In the entries that follow, the line with "Task: Hide the" opens the range and the line with "Given: Download the OpenAI Postman collection" closes it; repeat that range exactly, both lines included.

-- Provided records follows --

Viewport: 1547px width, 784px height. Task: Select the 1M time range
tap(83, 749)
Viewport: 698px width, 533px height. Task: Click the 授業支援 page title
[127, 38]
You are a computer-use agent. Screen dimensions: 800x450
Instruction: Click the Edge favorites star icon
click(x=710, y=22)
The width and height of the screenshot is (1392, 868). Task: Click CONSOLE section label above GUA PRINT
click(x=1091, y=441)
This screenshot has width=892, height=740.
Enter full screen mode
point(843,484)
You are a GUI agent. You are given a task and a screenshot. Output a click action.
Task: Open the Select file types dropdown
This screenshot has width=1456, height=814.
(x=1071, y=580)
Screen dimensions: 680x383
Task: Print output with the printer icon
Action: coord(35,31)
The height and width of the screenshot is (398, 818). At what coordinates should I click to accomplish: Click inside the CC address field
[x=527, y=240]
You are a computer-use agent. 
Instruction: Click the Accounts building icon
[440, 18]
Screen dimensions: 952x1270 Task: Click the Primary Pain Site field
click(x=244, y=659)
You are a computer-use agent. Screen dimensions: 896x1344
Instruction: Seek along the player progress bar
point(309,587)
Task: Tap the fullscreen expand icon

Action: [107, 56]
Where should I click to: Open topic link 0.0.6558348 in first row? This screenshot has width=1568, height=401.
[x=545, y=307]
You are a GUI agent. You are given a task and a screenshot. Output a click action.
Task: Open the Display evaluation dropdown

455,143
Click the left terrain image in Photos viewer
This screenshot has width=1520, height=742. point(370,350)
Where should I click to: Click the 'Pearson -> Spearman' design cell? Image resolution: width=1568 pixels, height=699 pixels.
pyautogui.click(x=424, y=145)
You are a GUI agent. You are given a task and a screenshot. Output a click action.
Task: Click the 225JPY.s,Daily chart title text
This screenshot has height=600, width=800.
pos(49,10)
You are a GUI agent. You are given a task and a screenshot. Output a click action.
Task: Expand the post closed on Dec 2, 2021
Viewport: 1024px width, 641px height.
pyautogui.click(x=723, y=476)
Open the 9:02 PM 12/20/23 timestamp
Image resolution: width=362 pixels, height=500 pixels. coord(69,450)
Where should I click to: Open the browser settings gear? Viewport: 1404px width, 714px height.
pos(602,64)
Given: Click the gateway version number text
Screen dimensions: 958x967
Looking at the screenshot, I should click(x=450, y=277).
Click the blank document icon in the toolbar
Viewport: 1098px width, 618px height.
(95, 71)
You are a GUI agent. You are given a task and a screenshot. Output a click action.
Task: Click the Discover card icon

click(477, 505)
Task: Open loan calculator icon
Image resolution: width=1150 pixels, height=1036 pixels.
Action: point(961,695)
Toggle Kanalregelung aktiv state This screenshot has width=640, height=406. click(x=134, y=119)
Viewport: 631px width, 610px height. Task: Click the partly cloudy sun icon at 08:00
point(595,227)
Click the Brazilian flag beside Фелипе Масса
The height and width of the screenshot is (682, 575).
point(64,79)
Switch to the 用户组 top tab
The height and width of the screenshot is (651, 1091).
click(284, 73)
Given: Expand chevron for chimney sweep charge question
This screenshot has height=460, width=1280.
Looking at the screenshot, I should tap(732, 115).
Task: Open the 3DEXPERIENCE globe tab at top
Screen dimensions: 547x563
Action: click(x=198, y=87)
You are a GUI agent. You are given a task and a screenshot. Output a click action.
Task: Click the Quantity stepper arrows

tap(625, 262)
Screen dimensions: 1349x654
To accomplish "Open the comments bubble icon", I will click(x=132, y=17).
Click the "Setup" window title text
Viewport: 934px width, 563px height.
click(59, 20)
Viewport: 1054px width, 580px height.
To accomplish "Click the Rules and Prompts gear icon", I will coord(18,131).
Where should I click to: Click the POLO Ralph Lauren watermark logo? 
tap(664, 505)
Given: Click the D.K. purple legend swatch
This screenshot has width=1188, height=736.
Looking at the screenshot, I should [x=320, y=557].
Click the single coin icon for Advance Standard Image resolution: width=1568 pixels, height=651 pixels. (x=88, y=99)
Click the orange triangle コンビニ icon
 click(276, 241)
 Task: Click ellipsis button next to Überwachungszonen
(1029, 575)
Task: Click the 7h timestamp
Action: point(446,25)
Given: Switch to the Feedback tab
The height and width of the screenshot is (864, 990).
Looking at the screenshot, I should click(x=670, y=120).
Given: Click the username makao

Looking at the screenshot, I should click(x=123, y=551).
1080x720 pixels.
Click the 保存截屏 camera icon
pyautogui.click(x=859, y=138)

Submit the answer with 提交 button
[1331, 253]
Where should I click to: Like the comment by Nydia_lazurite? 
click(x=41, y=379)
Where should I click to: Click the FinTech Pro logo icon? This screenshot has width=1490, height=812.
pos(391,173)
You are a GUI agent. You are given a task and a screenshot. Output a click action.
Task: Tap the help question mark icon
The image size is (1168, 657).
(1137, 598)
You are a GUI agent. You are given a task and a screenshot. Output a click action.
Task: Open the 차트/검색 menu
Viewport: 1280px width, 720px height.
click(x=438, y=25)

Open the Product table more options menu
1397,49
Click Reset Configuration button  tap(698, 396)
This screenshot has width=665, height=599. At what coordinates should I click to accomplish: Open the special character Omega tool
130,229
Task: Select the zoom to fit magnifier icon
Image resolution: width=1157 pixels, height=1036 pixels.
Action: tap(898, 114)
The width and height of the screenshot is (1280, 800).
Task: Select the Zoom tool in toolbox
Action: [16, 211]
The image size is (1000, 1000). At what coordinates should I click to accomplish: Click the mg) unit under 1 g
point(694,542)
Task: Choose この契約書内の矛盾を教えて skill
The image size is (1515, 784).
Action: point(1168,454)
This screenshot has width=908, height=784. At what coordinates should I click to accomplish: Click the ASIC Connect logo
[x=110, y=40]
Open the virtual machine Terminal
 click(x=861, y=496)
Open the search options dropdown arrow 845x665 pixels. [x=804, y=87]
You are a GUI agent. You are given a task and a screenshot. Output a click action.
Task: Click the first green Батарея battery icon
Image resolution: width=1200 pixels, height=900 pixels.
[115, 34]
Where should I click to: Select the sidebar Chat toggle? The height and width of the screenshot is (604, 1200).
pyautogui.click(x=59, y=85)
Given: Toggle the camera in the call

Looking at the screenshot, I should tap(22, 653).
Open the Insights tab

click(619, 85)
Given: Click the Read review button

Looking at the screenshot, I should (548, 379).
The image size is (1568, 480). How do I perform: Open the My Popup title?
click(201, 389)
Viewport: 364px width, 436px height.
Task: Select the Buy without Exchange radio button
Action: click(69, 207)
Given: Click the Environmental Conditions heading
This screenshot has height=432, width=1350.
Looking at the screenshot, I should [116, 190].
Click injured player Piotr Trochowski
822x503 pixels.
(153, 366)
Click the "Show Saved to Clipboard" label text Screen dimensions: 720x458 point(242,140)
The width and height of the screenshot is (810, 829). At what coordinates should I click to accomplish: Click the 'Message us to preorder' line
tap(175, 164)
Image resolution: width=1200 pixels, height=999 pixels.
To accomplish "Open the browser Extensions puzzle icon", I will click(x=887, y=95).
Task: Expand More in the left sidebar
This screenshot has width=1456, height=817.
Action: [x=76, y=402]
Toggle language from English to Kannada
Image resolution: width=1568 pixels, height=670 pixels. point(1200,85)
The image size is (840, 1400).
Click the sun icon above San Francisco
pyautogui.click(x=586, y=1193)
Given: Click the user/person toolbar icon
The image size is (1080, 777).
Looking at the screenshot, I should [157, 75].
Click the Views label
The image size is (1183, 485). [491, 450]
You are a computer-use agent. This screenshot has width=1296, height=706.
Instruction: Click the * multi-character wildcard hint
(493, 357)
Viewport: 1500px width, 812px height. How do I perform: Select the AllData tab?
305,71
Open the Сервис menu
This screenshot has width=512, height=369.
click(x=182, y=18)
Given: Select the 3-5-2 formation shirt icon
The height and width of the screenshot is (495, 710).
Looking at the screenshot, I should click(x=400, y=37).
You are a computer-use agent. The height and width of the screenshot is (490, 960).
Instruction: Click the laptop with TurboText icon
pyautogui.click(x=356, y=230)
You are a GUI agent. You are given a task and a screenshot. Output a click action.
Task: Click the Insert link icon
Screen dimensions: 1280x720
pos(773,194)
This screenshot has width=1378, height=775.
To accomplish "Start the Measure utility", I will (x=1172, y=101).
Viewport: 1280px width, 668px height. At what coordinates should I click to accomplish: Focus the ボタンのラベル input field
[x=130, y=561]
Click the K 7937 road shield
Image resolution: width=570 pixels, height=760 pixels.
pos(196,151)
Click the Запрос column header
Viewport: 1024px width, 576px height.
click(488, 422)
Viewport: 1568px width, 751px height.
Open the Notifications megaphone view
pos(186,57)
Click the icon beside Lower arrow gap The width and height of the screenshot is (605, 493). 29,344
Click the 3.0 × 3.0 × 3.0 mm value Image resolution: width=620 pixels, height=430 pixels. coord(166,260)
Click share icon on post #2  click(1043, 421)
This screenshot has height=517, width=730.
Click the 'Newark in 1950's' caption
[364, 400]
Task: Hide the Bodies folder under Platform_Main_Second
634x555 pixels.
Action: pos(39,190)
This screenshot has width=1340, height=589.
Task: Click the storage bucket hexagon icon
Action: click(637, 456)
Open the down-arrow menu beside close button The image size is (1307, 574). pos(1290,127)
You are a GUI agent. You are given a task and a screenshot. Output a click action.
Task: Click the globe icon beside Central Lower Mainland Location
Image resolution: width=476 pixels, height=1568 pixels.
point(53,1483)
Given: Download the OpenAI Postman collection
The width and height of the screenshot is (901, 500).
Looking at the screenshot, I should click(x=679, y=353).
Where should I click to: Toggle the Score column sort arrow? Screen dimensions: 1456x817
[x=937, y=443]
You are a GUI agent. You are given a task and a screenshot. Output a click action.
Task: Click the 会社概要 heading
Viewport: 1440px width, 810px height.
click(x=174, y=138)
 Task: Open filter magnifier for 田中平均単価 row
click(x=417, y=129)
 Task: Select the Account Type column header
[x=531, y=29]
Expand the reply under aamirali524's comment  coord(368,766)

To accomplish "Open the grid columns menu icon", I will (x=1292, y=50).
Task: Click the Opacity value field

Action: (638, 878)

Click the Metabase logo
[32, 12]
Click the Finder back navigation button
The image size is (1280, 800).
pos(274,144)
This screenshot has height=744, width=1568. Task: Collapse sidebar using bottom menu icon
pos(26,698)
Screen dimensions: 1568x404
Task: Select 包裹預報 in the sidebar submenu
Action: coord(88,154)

-- Provided records concluded --

Exercise output ▸
Task: Hide the Bodies folder under Platform_Main_Second
634x555 pixels.
Action: pos(39,190)
This screenshot has width=1340, height=589.
Task: Click the storage bucket hexagon icon
Action: click(637, 456)
Open the down-arrow menu beside close button The image size is (1307, 574). pos(1290,127)
You are a GUI agent. You are given a task and a screenshot. Output a click action.
Task: Click the globe icon beside Central Lower Mainland Location
Image resolution: width=476 pixels, height=1568 pixels.
point(53,1483)
Given: Download the OpenAI Postman collection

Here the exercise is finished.